Close-up view of a modern GPU card with circuit and colorful lights and details 3D rendering

(Image credit: Shutterstock)

Asus has seemingly confirmed specifications for the mobile GeForce RTX 3050 Ti. As spotted by momomo_us, the graphics card, which Nvidia has yet to confirm, will be available in a cheaper configuration of Asus' TUF Dash 15 gaming laptop.

Early this year, the SKU was listed with an "NVIDIA GeForce GN20-P0," and Asus confirmed to Tom's Hardware that that configuration wouldn't be available in the U.S. Now, the laptop listing reads "GeForce RTX 3050 Ti," sparking further intrigue. 

The sole mention of a GeForce RTX 3050 Ti is interesting. "RTX" branding in the model name implies that the graphics card will come with ray tracing support, but Nvidia has never offered ray tracing on a xx50-series SKU before. 
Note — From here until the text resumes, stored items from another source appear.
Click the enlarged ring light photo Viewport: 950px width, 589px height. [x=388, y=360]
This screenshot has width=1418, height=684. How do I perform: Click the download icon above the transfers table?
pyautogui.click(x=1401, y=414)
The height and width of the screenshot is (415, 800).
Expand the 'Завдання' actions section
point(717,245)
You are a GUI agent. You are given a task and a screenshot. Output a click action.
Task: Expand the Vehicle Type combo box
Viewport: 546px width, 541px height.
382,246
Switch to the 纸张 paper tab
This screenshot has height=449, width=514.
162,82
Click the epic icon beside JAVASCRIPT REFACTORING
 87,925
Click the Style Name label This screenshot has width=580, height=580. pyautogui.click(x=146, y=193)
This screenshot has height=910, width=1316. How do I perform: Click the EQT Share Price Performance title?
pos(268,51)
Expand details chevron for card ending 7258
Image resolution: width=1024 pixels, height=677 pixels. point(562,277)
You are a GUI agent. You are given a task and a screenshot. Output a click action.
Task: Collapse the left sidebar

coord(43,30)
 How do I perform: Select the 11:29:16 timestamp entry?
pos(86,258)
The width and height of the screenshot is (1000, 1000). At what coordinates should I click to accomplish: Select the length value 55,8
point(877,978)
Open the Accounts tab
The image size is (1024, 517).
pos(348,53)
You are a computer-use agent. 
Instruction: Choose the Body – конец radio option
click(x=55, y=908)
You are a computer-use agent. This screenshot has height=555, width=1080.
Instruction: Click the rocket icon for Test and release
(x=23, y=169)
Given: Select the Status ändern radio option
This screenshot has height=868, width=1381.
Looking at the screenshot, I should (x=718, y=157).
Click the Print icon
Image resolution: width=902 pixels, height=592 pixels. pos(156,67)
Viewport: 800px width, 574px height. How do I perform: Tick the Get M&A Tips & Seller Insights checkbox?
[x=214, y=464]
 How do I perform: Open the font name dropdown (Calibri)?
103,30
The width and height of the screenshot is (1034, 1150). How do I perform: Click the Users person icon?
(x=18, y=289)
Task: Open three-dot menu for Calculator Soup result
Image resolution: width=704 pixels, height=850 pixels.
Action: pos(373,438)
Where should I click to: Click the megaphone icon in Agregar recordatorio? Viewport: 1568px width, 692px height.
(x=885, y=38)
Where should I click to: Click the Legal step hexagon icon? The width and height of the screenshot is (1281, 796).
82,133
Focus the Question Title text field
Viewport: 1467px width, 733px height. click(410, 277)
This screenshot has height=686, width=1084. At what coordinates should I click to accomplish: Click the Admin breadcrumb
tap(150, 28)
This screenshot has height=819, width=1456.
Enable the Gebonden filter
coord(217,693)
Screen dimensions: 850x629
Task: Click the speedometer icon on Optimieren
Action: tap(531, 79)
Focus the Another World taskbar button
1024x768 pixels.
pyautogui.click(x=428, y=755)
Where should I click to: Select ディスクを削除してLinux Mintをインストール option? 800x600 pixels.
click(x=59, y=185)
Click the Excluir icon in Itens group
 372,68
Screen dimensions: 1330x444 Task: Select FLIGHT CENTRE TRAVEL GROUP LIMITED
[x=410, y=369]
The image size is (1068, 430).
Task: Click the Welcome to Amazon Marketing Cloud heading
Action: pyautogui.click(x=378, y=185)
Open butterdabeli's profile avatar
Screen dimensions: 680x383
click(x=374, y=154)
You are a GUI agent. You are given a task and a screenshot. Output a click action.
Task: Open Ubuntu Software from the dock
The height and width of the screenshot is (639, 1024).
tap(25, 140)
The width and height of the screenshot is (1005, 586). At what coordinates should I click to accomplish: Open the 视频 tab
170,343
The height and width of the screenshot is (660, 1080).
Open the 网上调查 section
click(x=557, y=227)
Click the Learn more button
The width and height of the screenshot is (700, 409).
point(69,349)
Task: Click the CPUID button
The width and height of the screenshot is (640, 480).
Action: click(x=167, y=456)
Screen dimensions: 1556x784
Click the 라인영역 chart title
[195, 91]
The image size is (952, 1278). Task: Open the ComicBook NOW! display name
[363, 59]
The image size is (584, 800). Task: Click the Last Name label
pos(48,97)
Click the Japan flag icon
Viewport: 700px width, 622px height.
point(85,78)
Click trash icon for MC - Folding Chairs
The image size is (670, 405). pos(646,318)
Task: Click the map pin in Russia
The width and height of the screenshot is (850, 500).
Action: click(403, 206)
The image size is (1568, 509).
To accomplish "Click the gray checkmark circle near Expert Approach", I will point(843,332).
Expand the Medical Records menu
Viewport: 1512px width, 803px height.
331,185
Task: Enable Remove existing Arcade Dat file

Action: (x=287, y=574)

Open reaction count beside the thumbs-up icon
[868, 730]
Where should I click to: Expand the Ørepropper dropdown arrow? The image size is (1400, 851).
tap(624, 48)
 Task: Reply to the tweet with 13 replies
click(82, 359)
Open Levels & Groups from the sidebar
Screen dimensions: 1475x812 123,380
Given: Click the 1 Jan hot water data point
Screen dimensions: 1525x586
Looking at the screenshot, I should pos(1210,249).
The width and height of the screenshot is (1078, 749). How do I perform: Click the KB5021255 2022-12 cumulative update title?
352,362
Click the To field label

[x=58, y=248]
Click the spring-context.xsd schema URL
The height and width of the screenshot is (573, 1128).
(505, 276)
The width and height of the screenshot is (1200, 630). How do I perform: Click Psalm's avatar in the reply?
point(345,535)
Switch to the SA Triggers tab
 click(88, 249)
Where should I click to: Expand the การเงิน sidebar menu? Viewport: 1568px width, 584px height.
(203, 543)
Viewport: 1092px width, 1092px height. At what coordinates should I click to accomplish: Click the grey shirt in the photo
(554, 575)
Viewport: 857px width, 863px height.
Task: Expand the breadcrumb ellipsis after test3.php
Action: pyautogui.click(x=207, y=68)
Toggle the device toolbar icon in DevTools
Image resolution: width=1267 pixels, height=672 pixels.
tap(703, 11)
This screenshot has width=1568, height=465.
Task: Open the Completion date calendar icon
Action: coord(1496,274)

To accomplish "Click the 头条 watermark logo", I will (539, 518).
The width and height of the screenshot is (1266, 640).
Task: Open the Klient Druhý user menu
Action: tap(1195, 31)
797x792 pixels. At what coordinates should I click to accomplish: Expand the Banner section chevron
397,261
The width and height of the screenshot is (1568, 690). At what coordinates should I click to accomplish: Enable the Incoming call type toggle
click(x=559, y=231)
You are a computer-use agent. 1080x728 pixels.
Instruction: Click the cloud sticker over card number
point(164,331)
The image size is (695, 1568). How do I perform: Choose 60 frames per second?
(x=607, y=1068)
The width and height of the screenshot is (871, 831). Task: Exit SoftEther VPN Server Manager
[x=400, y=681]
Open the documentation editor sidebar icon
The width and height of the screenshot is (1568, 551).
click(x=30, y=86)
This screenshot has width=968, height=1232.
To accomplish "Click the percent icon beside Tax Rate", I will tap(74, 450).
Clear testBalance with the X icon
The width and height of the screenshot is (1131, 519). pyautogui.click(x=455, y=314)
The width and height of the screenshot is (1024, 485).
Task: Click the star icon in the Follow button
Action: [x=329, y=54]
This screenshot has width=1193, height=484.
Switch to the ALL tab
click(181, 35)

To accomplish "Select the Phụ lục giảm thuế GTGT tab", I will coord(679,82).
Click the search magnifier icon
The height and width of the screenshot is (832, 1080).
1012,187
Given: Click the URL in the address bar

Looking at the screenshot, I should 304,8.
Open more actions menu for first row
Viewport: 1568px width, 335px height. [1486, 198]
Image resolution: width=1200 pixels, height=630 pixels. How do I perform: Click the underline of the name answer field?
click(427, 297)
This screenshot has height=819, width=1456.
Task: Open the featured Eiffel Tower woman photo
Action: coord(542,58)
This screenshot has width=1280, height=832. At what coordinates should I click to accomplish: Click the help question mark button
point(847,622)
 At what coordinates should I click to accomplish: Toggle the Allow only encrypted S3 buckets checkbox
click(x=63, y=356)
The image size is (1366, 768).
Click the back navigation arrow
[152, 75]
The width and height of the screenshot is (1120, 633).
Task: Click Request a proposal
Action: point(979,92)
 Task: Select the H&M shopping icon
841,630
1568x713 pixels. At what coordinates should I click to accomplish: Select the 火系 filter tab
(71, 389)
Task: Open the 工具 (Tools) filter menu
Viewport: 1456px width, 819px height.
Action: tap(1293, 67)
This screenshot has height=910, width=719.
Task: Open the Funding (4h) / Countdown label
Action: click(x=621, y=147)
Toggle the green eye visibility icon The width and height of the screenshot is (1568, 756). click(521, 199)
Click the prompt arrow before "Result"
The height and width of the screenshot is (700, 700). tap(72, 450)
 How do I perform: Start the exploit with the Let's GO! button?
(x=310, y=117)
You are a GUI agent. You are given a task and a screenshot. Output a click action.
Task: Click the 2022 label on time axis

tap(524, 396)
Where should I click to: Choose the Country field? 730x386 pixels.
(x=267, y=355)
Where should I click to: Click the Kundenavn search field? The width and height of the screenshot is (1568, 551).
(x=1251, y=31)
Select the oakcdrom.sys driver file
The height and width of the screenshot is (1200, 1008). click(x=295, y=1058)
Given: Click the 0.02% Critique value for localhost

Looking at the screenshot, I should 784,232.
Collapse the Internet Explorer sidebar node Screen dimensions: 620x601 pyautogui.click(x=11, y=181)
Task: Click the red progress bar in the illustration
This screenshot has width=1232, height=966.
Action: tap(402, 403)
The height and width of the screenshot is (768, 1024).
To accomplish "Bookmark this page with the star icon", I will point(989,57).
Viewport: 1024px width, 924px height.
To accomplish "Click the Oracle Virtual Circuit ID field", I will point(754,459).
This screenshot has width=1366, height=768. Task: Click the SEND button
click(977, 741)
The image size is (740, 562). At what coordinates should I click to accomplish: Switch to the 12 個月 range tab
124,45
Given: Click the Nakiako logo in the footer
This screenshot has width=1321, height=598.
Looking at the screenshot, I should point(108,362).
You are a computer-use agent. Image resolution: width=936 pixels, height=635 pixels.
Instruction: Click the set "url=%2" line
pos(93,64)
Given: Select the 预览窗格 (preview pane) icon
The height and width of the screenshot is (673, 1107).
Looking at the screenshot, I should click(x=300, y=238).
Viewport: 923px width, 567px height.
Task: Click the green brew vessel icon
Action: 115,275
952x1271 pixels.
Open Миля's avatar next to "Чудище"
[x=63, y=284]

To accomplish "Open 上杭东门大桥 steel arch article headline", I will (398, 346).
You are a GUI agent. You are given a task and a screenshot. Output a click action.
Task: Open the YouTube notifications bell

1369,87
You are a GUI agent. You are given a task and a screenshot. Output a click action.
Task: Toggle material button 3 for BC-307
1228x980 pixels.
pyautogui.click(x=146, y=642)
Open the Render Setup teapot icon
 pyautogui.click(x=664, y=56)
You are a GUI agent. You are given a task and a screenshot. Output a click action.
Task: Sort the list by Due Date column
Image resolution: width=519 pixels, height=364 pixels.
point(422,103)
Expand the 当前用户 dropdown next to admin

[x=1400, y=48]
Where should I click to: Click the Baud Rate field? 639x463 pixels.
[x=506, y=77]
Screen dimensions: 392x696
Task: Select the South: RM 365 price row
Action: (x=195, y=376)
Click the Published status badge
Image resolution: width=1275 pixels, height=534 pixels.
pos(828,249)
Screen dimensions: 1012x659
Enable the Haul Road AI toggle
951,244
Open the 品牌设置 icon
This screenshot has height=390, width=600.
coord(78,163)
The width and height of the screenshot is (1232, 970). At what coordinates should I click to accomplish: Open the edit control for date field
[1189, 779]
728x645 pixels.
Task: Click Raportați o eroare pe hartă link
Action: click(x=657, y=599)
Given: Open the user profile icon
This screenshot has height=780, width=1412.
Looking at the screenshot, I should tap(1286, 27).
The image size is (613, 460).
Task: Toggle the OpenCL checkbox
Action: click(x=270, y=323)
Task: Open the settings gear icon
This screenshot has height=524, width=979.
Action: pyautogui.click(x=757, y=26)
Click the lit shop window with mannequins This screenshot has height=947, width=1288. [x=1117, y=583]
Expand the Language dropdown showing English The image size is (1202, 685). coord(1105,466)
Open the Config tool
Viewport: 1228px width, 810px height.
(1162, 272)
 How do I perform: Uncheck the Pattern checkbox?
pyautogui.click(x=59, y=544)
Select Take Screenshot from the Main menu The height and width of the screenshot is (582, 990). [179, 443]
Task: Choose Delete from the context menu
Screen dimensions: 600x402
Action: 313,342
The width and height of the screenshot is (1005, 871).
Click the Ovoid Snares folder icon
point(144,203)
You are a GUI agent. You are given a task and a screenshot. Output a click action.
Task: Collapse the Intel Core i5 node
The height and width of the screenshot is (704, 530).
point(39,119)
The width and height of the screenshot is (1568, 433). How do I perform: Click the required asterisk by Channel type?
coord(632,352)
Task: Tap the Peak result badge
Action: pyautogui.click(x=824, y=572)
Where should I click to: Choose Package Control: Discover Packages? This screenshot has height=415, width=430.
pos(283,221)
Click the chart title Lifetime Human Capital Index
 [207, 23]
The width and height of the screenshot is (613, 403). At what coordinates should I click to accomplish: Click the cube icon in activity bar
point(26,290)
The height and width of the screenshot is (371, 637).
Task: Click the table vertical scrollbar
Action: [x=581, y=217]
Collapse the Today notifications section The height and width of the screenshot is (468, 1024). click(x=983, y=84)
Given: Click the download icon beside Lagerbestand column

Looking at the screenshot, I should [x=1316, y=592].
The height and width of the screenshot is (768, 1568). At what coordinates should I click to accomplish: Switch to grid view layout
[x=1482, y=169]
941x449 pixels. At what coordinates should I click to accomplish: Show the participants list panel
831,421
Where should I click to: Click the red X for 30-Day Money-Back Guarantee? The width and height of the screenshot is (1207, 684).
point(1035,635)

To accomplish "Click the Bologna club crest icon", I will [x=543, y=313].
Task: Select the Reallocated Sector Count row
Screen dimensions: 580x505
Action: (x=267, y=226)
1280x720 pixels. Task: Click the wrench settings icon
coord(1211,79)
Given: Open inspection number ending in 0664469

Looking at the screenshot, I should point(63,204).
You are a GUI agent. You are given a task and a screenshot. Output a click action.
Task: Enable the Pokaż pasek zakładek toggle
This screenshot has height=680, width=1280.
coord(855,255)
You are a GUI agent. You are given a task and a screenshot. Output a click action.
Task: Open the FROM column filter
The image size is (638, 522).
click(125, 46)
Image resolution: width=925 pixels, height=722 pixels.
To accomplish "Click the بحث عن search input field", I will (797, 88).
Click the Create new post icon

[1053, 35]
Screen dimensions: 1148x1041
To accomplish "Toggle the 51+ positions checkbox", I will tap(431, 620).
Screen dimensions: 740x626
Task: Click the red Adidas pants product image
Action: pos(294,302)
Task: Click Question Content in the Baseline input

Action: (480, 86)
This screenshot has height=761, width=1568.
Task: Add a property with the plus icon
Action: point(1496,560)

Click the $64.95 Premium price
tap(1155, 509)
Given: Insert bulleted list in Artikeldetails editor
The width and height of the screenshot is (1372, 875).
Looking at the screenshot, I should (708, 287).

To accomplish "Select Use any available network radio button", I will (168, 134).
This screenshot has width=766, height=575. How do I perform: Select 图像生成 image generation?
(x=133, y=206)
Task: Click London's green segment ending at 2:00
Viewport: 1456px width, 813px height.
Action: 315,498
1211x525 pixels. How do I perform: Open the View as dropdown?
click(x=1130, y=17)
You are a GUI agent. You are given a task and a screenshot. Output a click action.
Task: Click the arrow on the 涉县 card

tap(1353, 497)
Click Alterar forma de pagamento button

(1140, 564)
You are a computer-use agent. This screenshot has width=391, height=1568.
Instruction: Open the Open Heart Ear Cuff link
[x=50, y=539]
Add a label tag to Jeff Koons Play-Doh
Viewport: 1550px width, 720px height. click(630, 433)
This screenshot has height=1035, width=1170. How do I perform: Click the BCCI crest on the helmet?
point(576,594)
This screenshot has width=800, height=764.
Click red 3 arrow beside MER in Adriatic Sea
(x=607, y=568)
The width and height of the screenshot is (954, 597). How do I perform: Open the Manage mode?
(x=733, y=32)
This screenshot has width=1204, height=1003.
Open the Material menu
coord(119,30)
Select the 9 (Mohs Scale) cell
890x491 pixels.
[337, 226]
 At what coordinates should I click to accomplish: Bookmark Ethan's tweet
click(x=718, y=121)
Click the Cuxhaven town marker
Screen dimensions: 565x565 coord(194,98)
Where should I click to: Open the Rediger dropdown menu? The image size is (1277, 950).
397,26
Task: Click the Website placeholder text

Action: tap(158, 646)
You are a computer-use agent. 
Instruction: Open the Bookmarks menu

For Turing, Nvidia marketed the GeForce RTX 2060 as the entry-level model card for ray tracing. If Asus' listing is accurate, then Nvidia will eventually offer ray tracing across the entire Ampere product stack. However, it might be too early for PC builders to celebrate.

The GeForce GTX 1050 Ti never had a true heir. For reasons unknown, the GeForce GTX 1650 Ti was only available in the mobile form factor. Asus listed the GeForce RTX 3050 Ti for one of its gaming laptops; therefore, it's uncertain if the GPU will make it to the desktop market to compete with the best graphics cards

GeForce RTX 3050 Ti (Image credit: Asus)

Asus only listed the card's memory capacity (4GB of GDDR6). So we still have questions around its other specifications. By today's standard, 4GB of memory will have trouble pushing some of the more demanding triple-A titles and activating ray tracing only only puts more burden on the graphics card.

Historically, Nvidia's xx50-series graphics cards have used the xx7 silicon. For example, the GeForce GTX 1050 Ti and GTX 1650 Ti leveraged the GP107 (Pascal) and TU117 (Turing) dies, respectively. Therefore, it'd make sense for the GeForce RTX 3050 Ti to be based on the GA107 (Ampere) die. The silicon still comes out of Samsung's 8nm furnace but is smaller than the other Ampere dies that we've seen so far.

The GeForce RTX 3060 features 3,584 CUDA cores, and the GeForce RTX 3050 has been rumored to come with 2,304 CUDA cores. The GeForce RTX 3050 Ti, which would end up in between the aforementioned SKUs, might come equipped with 3,072 CUDA cores then. In that case, the graphics card would probably have 96 Tensor cores and 24 ray tracing (RT) cores. If the 4GB of GDDR6 memory sticks, the GeForce RTX 3050 Ti should employ a 128-bit memory interface. Assuming that the memory is clocked at 14 Gbps, we could be looking at a memory bandwidth up to 224 GBps.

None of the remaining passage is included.